◆ What is being asked:
Reproduce the listing below word for word, keeping every line as it is.

>> Start Given data

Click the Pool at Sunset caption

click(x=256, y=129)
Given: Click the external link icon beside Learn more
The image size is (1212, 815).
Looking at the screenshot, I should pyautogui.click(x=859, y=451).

>> End Given data

◆ Solution to the exercise:
Click the Pool at Sunset caption

click(x=256, y=129)
Given: Click the external link icon beside Learn more
The image size is (1212, 815).
Looking at the screenshot, I should pyautogui.click(x=859, y=451).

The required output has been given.